- Pollen counts: Of course you can’t control nature, but if you are aware of the daily pollen counts, you can at least prepare yourself. Allergy medications work best when you take them before you are exposed to the allergens, so make sure to take the correct dose before heading out to the festivities and continue to take as directed.
- Grass: There’s a good chance that wherever you’re celebrating, there will be grass – whether watching fireworks or hanging out at a park or a backyard BBQ. During this time of the year, grass pollens are pretty hard to avoid, especially since the holiday is so close to June, the time in which grass pollen count skyrockets. Grass can also be a breeding ground for mold, which can trigger allergic symptoms as well. If you are sensitive to these elements, take you allergy medication and find alternatives to sitting in the grass.

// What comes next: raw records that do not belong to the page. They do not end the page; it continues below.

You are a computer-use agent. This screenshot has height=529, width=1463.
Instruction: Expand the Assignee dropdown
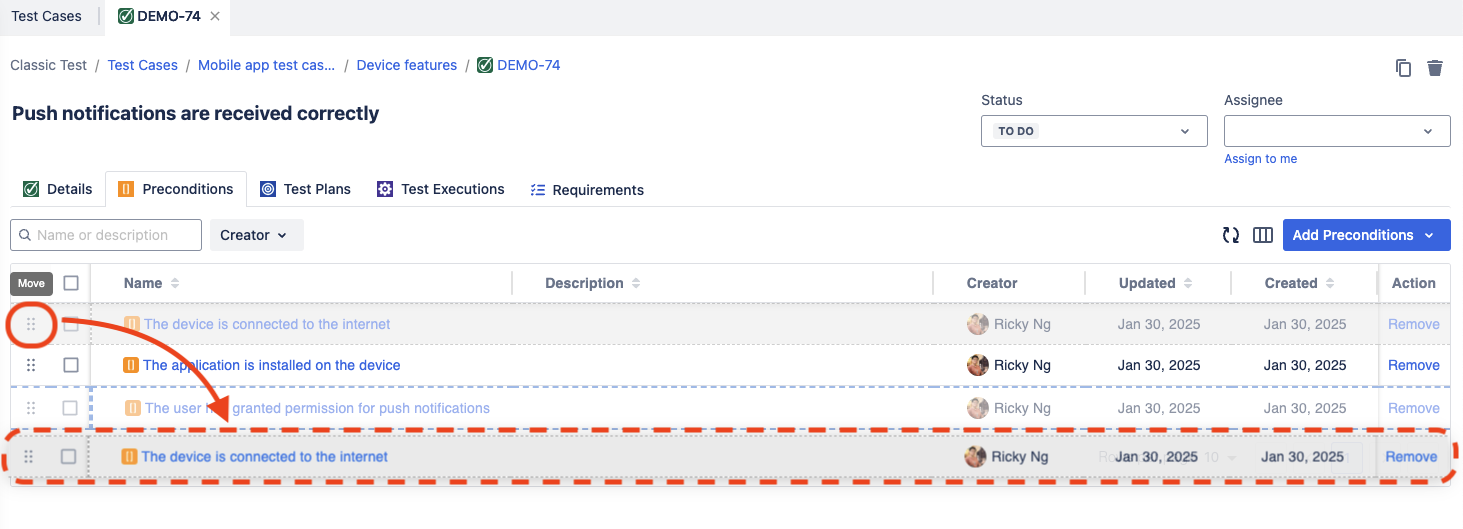pos(1337,131)
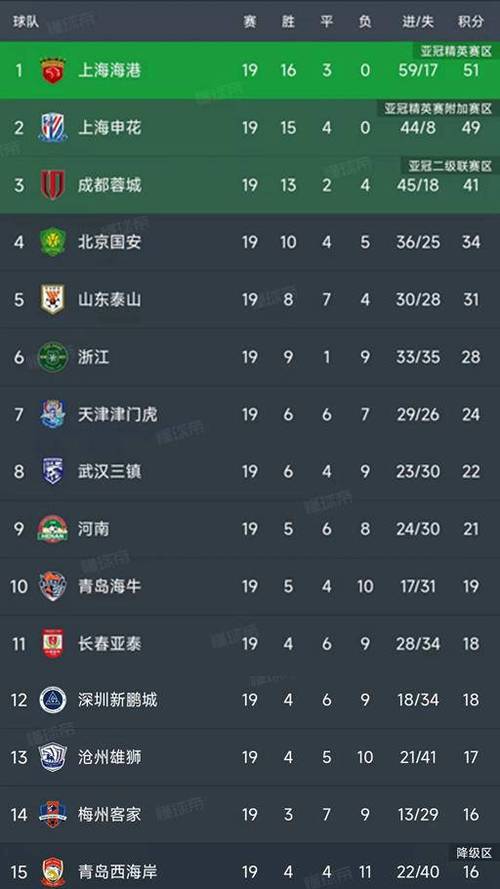This screenshot has height=889, width=500.
Task: Click the Shenzhen Peng City (深圳新鹏城) round logo
Action: tap(53, 700)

- Insects: Another hidden danger in grass involves insects. The saying “they won’t bother you if don’t bother them” may often be true, but insect behavior tends to be unpredictable. Be sure to pack your bug spray and follow these tips from the the American Academy of Allergy, Asthma & Immunology to ward off any unprovoked attacks. And if you or someone does have a known allergy to insect bites/stings, make sure you’ve also packed the EpiPen.
- Balloons: Who doesn’t love balloons? Someone with a latex allergy. Many party planners don’t take latex allergies into account when they are buying decorations, and it’s not unusual for guests, especially children, to reach out and grab balloons. So if you are buying balloons for your Fourth of July celebration, buy the latex-free ones.

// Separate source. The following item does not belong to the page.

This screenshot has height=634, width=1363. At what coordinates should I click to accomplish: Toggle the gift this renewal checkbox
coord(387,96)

- Smoke: Where there are fireworks, there is usually also smoke. The same can be said for campfires and even the grill. Usually the smoke itself is an irritant, rather than an allergen, but that doesn’t mean it can’t cause serious health issues. People who suffer from asthma or COPD are particularly susceptible to the dangers of smoke and should stay out of smoke’s way. And, of course, everyone should remain conscious of fire and firework safety at all times.

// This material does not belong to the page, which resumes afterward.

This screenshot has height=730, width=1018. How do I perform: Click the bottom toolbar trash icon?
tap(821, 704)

- Food allergies: In the last couple of years, the world has become much more sensitive about food allergies, and just because it’s a holiday, it doesn’t mean you should take a break from being conscientious about them. For some delicious, allergy-friendly Fourth of July recipes, visit My Allergy Kingdom.
- PTSD: Not everybody loves fireworks, in fact for some Veterans, they can be downright terrifying. The loud explosions and flashes of light in a firework display can trigger frightening flashbacks for our Veterans, and nobody wants that to happen. To learn more about how you can help your Veterans cope during Fourth of July celebrations, visit here. After all, we have them to thank for our continued independence.
With a little planning ahead, everyone can have a blast on the Fourth of July. At CT Sinus Center, we would like to wish you and your family a happy and healthy holiday!